10 Jan 2020 Black Leaders Credit Low Taxes, Less Regulation for Surging Economy
Unemployment numbers held steady at record levels as 2019 came to a close, according to Labor Department data released today. This is cheered by members of the National Center’s Project 21 black leadership network, who credit an economic policy of low taxes and regulatory rollback for fueling the nation’s economic recovery.
“Month after month, the financial numbers have shown a booming economy due to not only cuts in taxes but cuts in regulation by the Trump Administration,” said Project 21 member Marie Fischer. “This not only helps to reduce unemployment in the black community, but it helps increase black entrepreneurship that increases overall wealth. For critics to say otherwise means they really would rather see a dependent underclass than a boom for all.”

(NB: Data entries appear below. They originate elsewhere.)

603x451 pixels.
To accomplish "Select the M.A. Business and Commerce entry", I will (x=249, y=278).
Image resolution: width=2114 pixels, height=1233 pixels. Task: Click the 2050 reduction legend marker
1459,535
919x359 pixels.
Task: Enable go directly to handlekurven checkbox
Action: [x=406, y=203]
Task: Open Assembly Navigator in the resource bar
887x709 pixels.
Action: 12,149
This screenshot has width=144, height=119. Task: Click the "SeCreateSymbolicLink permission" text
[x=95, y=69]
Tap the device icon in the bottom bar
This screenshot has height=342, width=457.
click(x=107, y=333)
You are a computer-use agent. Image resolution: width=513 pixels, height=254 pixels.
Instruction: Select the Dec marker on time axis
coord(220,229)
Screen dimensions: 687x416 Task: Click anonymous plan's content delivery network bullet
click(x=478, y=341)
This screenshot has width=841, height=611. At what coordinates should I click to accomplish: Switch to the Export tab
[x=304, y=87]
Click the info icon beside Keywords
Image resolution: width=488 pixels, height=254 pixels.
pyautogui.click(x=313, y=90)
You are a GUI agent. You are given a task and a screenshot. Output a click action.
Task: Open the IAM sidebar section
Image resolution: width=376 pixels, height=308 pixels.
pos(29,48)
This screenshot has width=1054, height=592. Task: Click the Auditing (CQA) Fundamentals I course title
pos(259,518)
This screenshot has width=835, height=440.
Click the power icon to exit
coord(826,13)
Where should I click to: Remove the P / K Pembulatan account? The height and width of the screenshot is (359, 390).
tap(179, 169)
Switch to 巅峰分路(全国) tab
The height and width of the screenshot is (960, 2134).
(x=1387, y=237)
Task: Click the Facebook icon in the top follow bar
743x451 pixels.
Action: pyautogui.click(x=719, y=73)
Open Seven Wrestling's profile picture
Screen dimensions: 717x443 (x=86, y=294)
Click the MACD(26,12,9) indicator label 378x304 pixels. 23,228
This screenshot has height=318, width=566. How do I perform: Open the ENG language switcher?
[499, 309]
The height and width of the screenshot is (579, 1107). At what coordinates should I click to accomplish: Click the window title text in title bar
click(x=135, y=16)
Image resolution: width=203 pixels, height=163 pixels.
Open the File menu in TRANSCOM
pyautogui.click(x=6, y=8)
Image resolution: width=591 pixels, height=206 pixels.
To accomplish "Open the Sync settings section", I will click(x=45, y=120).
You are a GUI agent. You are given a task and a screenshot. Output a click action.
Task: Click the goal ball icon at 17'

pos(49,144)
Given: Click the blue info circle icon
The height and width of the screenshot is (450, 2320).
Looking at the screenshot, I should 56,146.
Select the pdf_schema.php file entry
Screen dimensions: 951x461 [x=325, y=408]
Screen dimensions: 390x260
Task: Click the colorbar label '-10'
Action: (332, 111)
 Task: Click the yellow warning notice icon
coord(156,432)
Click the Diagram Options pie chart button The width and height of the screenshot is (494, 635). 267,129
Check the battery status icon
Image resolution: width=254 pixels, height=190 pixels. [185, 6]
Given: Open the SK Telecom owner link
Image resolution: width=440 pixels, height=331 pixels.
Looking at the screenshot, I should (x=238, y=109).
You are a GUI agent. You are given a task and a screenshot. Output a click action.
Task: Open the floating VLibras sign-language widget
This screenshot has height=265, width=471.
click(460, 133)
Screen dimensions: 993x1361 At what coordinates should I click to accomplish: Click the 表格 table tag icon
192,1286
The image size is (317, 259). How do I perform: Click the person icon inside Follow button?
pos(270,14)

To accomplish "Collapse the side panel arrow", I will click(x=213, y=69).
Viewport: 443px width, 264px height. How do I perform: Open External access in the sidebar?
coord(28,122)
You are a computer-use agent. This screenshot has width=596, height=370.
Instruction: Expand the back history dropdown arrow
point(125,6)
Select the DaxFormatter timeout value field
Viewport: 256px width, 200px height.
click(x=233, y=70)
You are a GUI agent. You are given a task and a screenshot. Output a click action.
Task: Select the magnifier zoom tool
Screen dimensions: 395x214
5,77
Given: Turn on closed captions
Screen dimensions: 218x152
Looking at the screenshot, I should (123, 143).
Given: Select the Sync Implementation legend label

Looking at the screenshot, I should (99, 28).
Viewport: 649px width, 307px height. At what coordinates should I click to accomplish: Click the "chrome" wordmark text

“The critics keep saying that the U.S. is overdue for a recession, but the Trump economy keeps humming along with continued low unemployment – including low black unemployment. Black Americans are prospering in a way that we never have before,” added Project 21 member Donna Jackson. “The administration’s strategy of lower taxes and less regulation has worked for the last three years and shows no sign of losing steam.”
The monthly employment report, compiled by the U.S. Bureau of Labor Statistics (BLS), reported that the overall unemployment rate held steady at 3.5%. This is a record low first achieved in September and then again in November. A record number of Americans – over 158.8 million – are employed. The workforce participation rate also held steady at a high rate of 63.2%.
In other economic news, the Dow Jones Industrial Average also hit 29,000 – the first time it has ever hit that mark.
“While we see robust employment numbers, the naysayers still want to cry foul during what appears to be a new era of prosperity and opportunity for the often-forgotten sectors of our great nation,” said Project 21 member Martin Baker. “At one point, unemployment for black males over the age of 18 where I live in the Metro St Louis area reached a staggering 24%. Today, it is around nine percent. To what do we attribute this? Could it be the government getting out of the way of private sector growth? Could it be policies that inspire growth and opportunity? Is it a revitalization of the American Dream? Whatever the case, we must fully embrace this upswing and magnify it. We cannot allow the gloom and doom crowd to downplay this miraculous change that is spreading across our country. The time is now to encourage growth. Build upon our gains and continue to foster an attitude of limitless opportunity not just in black America, but the United States of America.”